Now we can start thinking of some additional queries. I am no IDMS expert - on the contrary - but what I understood from my conversations with Luc is that you really need to think about the IDMS schema BEFORE you do any queries. If your query patterns are misaligned with the schema - then there's a redesign task to be done for it to work. That's very different to the Neo4j model. Of course, there's a clear and definite interaction between model and query pattern, and things may run more slowly/faster in one model as opposed to another model - but it will still be possible. And adjusting the model in Neo4j is... dead easy.

So here are some queries:

 //find employees  
 match (e:Employee) return count(e);  
 match (e:Employee) return e.firstname, e.lastname;  
   
 //find employee skills  
 match (e:Employee)-[:HAS_SKILL]->(s:Skill)  
 return e.firstname, e.lastname, count(s)  
 order by count(s) desc;  
   
 //find avg nr of employee skills  
 match (e:Employee)-[:HAS_SKILL]->(s:Skill)  
 with e, count(s) as nrofskills  
 return count(e), avg(nrofskills);

Here's what the second query looks like in the Browser:

Many of those query patterns will be similar to what you could do in IDMS, but there are some query patterns that are perhaps a bit different. Like the following example: a pathfinding query:

 //find paths  
 match p=allshortestpaths((n:Employee {lastname:"Howe"})-[*]-(m:Employee 
{lastname:"Herman"})) return p limit 5;

Doing that is really easy in Neo4j, and the results are very interesting:

Without knowing anything about the schema or the potential paths between two elements in the network, I can gain some interesting insights about the connections/relationships between my different entities.

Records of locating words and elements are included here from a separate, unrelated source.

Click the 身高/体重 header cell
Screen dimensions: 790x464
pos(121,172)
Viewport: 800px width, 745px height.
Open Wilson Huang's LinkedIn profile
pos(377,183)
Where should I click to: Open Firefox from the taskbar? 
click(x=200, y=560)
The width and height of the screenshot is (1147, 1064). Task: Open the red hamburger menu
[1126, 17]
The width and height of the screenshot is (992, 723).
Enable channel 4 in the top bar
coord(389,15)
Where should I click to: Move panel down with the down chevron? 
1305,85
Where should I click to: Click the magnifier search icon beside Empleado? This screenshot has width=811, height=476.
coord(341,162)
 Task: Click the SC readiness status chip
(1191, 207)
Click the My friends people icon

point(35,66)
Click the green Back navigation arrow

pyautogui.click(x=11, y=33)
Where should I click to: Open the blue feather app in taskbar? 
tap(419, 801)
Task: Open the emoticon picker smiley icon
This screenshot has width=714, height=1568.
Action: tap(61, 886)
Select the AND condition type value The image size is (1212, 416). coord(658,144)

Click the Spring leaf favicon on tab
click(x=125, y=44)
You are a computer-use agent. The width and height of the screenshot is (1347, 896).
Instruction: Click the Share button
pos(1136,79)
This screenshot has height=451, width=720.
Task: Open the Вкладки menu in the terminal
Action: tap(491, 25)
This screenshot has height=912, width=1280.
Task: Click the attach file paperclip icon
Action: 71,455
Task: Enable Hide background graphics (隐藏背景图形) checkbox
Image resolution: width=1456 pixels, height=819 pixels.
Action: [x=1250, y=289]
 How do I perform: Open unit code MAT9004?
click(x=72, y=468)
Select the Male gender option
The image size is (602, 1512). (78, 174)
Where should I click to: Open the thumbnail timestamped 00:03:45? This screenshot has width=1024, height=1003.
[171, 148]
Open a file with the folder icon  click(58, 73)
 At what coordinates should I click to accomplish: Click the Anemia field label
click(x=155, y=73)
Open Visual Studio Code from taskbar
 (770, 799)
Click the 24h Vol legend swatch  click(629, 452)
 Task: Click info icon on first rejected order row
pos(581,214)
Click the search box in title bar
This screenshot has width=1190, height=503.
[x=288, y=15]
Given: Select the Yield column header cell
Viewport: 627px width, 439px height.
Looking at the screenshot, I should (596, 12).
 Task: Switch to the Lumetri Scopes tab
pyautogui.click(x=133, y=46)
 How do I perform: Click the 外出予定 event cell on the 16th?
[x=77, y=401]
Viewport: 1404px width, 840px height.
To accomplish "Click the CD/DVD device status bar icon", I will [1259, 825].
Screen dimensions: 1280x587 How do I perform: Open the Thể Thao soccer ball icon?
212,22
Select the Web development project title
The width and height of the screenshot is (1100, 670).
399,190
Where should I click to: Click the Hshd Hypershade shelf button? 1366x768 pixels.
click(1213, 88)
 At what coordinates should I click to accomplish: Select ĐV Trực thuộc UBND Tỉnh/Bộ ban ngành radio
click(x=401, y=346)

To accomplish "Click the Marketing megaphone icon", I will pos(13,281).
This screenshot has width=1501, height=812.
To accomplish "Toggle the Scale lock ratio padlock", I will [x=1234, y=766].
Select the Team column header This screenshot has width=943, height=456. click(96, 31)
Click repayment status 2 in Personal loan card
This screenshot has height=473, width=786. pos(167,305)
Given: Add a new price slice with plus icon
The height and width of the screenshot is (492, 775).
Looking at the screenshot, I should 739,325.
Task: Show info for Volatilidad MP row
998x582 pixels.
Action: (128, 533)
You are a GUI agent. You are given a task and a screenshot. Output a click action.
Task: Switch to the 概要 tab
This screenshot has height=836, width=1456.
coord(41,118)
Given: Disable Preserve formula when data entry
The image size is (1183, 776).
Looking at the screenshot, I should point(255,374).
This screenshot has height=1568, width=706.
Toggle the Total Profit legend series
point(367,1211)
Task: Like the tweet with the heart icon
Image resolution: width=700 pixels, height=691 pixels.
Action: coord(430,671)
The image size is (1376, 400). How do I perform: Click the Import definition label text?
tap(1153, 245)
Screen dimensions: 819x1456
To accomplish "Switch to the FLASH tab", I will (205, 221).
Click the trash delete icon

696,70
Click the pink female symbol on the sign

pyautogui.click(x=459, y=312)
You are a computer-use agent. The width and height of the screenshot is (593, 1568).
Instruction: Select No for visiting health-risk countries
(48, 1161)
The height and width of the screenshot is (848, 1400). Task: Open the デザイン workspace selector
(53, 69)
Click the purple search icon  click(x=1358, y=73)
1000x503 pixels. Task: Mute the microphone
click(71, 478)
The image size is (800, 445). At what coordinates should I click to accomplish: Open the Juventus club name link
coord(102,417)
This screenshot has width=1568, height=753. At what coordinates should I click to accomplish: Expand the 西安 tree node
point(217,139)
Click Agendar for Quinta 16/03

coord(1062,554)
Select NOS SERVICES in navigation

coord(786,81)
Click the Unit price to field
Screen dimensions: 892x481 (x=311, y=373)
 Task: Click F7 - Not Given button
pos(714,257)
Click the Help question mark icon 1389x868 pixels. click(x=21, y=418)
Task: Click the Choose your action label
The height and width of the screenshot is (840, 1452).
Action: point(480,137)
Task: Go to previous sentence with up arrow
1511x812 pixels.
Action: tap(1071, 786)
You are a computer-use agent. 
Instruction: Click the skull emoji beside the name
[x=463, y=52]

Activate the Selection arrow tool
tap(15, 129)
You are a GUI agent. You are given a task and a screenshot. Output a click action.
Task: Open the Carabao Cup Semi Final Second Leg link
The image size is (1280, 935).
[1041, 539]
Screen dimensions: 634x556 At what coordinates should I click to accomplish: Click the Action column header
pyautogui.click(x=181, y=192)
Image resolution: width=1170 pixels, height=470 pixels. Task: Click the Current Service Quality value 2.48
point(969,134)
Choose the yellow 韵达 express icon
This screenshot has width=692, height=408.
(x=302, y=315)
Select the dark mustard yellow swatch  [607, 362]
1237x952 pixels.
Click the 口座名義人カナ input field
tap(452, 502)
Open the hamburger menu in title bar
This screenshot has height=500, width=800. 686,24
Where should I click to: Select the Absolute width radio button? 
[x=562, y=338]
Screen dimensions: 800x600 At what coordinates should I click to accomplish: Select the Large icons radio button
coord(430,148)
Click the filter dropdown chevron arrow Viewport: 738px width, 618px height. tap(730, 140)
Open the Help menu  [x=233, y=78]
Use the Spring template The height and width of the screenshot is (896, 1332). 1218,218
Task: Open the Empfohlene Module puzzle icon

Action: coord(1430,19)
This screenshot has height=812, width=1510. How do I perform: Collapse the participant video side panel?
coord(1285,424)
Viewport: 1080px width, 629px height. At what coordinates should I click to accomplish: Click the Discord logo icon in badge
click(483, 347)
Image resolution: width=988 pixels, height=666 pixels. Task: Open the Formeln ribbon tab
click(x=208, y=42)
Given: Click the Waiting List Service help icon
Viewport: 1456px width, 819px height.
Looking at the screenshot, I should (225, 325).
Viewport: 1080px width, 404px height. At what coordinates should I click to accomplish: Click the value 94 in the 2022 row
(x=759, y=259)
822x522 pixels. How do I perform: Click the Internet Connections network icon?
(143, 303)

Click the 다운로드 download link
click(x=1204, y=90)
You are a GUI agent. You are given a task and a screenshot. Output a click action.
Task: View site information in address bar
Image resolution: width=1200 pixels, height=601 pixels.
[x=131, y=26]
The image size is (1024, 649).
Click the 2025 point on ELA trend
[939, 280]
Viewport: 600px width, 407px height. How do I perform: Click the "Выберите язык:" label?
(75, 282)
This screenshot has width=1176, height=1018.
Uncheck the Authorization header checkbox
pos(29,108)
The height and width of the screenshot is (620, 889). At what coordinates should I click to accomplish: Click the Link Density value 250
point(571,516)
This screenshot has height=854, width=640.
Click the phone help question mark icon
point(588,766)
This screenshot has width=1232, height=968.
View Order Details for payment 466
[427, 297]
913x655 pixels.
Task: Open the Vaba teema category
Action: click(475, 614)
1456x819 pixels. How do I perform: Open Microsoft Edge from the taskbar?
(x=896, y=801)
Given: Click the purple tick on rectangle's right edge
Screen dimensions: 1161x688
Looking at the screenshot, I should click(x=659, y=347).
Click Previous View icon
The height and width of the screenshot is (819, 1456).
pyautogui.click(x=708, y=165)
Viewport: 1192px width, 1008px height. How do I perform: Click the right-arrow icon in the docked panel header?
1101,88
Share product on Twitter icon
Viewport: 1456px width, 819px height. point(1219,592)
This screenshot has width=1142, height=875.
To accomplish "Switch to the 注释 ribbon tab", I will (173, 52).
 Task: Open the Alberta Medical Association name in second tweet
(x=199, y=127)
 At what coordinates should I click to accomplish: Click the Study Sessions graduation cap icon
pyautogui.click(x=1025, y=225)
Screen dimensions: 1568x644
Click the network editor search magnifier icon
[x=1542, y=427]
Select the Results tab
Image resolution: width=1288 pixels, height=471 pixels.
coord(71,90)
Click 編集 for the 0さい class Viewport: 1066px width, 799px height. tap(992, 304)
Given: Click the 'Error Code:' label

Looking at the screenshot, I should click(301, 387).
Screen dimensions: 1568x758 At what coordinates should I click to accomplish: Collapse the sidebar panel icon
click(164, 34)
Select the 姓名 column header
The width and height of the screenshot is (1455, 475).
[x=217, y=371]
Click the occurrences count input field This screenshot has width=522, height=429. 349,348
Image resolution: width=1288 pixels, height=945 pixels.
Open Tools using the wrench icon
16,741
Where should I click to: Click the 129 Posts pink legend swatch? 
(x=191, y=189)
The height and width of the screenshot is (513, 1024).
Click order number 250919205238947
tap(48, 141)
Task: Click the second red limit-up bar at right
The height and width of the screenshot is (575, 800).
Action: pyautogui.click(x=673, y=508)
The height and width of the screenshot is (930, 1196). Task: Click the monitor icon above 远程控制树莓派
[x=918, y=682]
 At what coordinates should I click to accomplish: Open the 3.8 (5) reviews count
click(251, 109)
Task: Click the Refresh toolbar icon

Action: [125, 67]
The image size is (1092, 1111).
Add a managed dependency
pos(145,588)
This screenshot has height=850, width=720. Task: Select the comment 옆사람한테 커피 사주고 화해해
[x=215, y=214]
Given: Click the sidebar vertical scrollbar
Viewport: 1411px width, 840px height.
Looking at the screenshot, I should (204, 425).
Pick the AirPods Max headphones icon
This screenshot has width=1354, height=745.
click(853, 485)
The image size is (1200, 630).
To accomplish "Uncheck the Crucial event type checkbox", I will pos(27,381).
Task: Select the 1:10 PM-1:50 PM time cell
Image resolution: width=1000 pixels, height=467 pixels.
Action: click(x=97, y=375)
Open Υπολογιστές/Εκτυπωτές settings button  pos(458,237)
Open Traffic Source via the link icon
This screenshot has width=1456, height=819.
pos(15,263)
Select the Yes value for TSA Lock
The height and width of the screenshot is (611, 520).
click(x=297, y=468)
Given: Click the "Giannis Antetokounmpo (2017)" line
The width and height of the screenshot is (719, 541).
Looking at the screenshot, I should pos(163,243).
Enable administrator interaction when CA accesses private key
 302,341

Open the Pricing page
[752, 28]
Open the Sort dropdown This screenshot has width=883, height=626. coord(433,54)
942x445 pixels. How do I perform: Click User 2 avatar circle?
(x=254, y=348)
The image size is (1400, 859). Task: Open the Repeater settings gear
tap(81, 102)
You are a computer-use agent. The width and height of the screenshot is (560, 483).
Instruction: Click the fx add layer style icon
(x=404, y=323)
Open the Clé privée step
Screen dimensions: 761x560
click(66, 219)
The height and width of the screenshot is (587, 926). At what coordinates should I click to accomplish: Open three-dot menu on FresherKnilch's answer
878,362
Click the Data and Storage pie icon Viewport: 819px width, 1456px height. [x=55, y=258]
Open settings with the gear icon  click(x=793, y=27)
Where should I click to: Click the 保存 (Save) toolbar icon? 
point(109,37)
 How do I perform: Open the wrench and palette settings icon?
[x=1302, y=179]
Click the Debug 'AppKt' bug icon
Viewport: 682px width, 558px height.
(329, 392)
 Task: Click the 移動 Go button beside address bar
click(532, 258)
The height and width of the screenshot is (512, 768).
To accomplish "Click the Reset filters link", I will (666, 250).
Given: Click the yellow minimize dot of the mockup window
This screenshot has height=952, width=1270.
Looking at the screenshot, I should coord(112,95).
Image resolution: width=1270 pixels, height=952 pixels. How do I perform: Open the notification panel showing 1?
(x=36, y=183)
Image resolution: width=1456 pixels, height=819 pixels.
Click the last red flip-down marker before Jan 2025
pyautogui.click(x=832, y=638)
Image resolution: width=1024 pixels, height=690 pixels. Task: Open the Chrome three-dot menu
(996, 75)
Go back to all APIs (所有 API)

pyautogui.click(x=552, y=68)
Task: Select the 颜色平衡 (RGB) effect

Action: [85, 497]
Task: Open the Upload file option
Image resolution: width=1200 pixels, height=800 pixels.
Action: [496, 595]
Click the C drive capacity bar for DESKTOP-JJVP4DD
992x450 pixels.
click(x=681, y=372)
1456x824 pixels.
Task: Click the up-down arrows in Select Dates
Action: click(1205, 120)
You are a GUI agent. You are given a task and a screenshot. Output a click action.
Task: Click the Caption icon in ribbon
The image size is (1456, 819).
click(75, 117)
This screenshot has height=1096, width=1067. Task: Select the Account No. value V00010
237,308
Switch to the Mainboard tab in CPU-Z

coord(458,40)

This of course is just a start. But all I really wanted to do with this post was to highlight that

there is a very natural match/fit between the IDMS mainframe model, and the modern-day Neo4j model
It is trivial to simulate that model using fantastic new tools like GraphGen
It is even easier to actually take that model for a spin on GrapheneDB.

Hope that was useful. As always, feedback is very welcome.